Saved entries:
____

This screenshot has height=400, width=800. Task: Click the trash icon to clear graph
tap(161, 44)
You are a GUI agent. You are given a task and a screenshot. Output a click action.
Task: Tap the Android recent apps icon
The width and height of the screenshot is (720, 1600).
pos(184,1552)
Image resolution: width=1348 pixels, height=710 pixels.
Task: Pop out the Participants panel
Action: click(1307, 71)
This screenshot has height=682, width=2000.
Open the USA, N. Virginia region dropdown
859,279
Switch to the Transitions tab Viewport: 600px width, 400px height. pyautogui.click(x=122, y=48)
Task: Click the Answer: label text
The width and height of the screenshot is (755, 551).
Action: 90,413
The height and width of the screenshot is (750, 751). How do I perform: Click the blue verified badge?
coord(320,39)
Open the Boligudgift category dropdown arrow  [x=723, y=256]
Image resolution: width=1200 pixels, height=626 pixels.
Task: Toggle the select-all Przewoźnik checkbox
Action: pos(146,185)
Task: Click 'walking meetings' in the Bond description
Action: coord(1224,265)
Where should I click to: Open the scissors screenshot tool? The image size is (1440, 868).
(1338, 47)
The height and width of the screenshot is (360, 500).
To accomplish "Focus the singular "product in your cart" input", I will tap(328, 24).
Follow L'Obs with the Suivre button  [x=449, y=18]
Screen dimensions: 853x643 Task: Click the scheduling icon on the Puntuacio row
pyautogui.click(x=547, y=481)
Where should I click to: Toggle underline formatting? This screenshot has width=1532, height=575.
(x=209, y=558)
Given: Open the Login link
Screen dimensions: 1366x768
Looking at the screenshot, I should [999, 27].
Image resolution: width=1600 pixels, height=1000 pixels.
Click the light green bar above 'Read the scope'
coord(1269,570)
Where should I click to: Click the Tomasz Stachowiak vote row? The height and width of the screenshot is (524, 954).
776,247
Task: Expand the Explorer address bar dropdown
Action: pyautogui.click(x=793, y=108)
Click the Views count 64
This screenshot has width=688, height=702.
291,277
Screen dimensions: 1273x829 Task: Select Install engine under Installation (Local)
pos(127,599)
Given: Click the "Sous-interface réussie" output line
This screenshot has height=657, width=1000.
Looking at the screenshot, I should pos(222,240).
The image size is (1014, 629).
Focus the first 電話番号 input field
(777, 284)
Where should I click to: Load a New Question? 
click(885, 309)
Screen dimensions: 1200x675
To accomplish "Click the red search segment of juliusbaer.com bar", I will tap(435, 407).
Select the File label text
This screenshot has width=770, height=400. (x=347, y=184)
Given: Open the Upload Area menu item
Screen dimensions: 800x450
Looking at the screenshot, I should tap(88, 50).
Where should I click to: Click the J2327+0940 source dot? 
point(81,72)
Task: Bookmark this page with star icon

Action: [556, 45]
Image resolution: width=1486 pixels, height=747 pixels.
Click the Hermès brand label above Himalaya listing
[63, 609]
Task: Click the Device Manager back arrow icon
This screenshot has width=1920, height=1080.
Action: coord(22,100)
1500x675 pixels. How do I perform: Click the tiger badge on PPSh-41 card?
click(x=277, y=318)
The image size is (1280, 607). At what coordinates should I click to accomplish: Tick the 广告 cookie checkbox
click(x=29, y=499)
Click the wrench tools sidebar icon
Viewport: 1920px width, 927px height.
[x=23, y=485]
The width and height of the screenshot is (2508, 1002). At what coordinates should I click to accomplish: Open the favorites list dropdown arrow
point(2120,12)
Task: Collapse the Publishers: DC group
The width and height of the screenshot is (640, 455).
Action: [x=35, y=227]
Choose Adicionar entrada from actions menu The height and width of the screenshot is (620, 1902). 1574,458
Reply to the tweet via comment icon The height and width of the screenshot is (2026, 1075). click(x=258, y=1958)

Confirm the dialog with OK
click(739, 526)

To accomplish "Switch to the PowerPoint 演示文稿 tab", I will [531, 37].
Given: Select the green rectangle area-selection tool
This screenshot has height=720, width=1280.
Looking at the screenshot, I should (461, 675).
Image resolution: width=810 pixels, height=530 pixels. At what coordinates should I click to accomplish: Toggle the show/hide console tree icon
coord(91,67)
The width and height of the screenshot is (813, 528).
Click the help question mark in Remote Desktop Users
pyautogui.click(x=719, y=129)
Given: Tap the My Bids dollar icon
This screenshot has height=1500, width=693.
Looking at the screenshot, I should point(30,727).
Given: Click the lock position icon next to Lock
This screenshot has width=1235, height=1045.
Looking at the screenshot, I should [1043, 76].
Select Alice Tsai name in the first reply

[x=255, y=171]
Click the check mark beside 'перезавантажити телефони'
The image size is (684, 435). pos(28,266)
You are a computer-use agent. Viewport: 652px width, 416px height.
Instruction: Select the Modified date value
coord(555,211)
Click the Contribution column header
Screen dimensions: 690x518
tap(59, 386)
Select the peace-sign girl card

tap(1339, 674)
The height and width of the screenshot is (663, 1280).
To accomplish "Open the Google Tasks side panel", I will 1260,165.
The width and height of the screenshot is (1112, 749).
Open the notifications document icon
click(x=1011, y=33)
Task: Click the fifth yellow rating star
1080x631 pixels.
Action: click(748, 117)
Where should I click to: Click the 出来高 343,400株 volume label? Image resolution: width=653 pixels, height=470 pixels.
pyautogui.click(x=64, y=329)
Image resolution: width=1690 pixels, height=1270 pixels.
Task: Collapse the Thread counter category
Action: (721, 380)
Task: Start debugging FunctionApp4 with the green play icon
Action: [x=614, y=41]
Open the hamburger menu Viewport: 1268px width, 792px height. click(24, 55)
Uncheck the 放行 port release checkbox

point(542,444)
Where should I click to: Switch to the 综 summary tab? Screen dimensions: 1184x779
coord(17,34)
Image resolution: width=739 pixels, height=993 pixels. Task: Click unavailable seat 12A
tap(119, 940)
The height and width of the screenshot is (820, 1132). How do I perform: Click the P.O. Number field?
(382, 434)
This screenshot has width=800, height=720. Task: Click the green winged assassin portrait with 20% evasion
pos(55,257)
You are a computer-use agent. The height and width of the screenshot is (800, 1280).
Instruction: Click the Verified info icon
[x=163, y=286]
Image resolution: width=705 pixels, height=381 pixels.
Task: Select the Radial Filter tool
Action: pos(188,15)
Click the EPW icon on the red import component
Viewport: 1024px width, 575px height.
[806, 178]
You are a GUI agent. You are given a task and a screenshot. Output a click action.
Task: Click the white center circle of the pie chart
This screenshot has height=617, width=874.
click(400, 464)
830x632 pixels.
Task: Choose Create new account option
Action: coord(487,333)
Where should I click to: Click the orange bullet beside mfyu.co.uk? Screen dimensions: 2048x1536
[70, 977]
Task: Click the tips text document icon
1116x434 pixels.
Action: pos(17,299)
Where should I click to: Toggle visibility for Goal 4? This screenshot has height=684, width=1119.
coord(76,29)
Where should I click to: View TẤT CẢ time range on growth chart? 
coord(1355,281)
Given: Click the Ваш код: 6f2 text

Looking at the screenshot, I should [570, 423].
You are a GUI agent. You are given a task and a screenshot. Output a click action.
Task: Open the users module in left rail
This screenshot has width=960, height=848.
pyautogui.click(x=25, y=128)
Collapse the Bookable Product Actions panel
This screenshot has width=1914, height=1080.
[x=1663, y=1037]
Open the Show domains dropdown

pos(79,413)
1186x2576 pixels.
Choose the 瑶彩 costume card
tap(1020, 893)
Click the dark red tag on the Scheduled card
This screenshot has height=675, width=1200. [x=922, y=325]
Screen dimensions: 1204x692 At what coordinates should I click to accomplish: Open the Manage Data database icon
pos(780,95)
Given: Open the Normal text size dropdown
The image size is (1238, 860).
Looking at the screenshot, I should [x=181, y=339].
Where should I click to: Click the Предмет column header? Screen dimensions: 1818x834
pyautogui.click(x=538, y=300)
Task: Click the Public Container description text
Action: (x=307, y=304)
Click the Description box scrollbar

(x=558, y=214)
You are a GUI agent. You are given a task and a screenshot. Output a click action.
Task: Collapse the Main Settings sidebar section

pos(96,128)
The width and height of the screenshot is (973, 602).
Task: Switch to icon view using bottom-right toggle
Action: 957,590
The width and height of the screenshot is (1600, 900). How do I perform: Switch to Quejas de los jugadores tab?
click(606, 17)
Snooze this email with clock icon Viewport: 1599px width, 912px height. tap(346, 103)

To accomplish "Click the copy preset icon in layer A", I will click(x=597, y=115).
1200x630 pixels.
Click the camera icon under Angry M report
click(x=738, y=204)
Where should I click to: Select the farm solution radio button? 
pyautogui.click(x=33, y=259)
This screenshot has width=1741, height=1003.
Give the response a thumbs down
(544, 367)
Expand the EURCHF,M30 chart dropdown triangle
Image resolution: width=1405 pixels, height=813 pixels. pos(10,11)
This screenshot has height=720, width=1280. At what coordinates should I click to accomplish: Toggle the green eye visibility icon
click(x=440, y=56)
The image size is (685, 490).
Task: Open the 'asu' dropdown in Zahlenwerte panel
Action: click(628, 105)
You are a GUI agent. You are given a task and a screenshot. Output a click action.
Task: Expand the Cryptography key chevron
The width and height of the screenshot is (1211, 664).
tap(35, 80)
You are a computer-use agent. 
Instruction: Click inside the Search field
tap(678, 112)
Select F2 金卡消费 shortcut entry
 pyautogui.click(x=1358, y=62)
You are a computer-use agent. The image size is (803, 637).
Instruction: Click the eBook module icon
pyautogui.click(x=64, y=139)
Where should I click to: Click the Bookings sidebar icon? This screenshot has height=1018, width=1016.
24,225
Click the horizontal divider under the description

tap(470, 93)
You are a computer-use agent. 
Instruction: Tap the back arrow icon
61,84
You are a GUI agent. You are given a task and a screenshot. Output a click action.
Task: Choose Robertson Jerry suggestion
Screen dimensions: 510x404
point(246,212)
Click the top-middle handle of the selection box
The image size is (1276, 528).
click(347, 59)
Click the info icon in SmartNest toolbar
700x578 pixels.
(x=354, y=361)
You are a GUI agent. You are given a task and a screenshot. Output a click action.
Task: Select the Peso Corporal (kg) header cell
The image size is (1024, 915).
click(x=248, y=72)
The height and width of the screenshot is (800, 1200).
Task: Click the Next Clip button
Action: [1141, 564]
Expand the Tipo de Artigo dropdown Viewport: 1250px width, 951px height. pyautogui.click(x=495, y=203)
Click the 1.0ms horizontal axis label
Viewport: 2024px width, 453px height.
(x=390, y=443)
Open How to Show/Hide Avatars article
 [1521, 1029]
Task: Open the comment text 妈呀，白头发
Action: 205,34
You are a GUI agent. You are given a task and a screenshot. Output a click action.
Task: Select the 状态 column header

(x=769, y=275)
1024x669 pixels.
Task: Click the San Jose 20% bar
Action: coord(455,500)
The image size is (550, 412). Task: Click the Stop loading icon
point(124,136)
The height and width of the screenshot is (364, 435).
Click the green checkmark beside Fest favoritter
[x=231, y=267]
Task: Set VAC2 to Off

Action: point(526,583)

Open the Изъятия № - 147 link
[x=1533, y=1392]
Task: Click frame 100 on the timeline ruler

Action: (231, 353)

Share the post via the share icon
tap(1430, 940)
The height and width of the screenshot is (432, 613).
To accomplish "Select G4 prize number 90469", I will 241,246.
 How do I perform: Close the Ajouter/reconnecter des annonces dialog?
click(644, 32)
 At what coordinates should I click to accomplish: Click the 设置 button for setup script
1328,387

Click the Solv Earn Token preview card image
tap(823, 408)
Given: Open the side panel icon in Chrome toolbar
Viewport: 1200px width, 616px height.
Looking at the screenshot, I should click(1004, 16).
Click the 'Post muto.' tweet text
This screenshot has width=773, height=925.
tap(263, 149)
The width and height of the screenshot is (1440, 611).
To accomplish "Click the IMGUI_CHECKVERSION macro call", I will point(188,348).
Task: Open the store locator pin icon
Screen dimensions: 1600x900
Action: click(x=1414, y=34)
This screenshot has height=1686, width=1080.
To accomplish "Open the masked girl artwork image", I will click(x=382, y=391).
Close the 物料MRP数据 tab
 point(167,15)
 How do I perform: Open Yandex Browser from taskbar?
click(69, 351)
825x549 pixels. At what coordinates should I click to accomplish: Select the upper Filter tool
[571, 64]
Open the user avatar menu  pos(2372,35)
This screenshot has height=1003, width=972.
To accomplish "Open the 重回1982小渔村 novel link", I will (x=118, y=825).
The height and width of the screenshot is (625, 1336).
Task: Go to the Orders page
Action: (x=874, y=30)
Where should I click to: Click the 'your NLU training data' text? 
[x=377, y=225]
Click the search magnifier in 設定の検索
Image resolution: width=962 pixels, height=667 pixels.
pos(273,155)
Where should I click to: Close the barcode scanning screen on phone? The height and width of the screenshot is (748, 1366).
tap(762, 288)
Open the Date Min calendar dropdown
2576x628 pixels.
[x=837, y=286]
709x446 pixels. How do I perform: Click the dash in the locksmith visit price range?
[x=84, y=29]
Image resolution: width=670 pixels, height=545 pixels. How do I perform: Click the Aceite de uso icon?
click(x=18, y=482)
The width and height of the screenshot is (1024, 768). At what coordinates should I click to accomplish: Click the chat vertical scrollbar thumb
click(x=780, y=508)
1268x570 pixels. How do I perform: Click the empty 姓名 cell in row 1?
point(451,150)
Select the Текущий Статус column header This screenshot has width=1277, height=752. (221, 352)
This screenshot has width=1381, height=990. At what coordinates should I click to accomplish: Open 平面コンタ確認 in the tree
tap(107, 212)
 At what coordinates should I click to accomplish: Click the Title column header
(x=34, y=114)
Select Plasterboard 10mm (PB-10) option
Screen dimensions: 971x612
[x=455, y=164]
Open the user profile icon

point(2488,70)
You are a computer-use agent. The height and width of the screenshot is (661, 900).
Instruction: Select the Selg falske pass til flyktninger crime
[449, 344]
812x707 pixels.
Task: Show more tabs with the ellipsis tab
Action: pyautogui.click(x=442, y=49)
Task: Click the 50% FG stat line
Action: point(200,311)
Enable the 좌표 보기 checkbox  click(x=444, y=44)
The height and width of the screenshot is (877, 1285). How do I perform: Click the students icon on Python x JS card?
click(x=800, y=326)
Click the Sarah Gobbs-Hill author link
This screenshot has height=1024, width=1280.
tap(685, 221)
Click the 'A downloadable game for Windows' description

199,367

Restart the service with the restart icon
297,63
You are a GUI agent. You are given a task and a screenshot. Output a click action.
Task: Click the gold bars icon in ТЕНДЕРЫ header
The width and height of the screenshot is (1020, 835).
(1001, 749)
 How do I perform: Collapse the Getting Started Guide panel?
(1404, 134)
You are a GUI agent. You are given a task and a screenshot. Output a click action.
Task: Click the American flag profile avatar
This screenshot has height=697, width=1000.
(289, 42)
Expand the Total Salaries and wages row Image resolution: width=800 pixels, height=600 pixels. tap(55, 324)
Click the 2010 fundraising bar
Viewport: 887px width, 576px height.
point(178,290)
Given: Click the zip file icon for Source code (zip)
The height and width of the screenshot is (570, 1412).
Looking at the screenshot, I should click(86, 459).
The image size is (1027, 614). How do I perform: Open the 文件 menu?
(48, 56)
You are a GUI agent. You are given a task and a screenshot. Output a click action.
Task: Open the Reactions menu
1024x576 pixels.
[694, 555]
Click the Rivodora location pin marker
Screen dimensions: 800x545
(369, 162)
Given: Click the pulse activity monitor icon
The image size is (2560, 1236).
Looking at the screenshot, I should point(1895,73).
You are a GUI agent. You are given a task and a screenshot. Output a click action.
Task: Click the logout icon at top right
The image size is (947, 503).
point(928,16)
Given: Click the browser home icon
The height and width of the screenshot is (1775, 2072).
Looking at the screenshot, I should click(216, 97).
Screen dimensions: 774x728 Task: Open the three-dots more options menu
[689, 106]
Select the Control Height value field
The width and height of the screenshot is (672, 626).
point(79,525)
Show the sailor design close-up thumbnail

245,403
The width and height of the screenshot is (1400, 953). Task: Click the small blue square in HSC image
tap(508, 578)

____

> _WHAT IS NEEDED_
The answer should be a bare number: the count of lines above in which the word "tweet" occurs.

> _ANSWER_
2